State Sen. Bill Stanley, R-Franklin County, said Monday that the law referenced in Youngkin’s executive order relates to persons who self-identify as “non-citizens” on DMV forms that are turned over to the State Board of Elections, which then checks the information against the voter rolls and notifies those persons of pending removal from the state’s voter registration list, giving them 14 days notice of removal and the right to challenge.

“And there are failsafe measures to this,” Stanley said. “Even if they are subsequently removed from the rolls, let’s say, in error, those persons can still register to vote on Election Day under our ‘same day’ registration law. So I fail to see why the federal government is doing this but for no other reason but to try to upset our otherwise sound voter registration process here in Virginia for political purposes.”

And Rich Anderson, the chairman of the Republican Party of Virginia, said in a phone interview Monday afternoon that Youngkin’s executive order “brought together a lot of operating practices and standards that may have been scattered over a number of other places, put it together in one document and demonstrated to the commonwealth that the governor took this seriously and was exercising his responsibilities as the chief executive.”

One of the responsibilities of the executive branch, working with the legislative branch, is to “ensure confidence in our electoral processes and systems, and that was the whole intent of this, I think,” Anderson said.

But Elections Commissioner Susan Beals, whom Youngkin appointed as Virginia’s top elections official just weeks after assuming office in early 2021, said in an interview one week before the governor issued his executive order that a process to prohibit non-citizens from voting was already in place.

“Anybody who comes to the DMV and shows documents that indicate they are a non-citizen — whether it is a visa or residency — their name is sent to the Department of Elections on a monthly basis so we can double check to make sure that they did not make their way on our voter rolls. If we find them on the rolls, we cancel them,” Beals said in the interview.

Previous election access issues

The two lawsuits are the latest in a string of voting access issues during Youngkin’s tenure. 

In October 2022, registrars around the state scrambled to process a backlog of over 200,000 new voter registrations amid a “computer glitch” between state agencies.

In October 2023, more than 3,000 people had been mistakenly removed from voter rolls. Earlier that year, the administration also quietly adjusted its restoration of the voting rights process.

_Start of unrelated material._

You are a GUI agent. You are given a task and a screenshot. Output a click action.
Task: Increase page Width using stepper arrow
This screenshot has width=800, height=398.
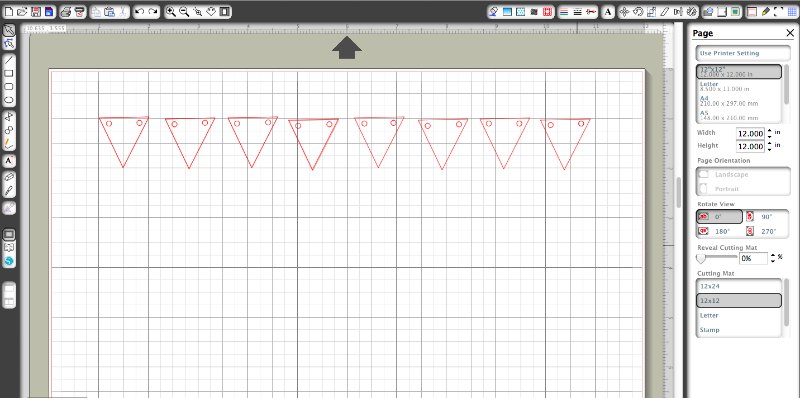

Virginia’s Constitution permanently disenfranchises people with felony convictions unless a governor pardons them or restores their rights.

McDonnell, the Republican governor who restored Scott’s rights, along with democratic Govs. Terry McAuliffe and Ralph Northam, had streamlined the process and eventually made it automatic. Now a petition-based process, Youngkin’s restoration numbers have dropped compared to his predecessors’ and little criteria has been made available to explain conditions for a restoration petition to be granted.

The Virginia chapter of the NAACP took Youngkin to court last year to get answers but a judge ruled that most details are exempt from being shared through a provision in the Freedom of Information Act.

Though Youngkin’s changes to the process aren’t going against the law, Democratic lawmakers feel it’s being used as a way to limit who can vote. The latest executive order falls amid continued allegations by Republican presidential candidate Donald Trump that illegal immigrants are trying to vote.

In a recent telephone rally with Trump, Youngkin touted the purge of over 6,000 people as noncitizens. But a Washington Post review of records and interviews with election officials found that most of the purge stemmed from paperwork errors, like people forgetting to check a citizenship box.

It also noted that of Virginia’s three illegal voting prosecutions to occur since 2022, none involved a question of citizenship.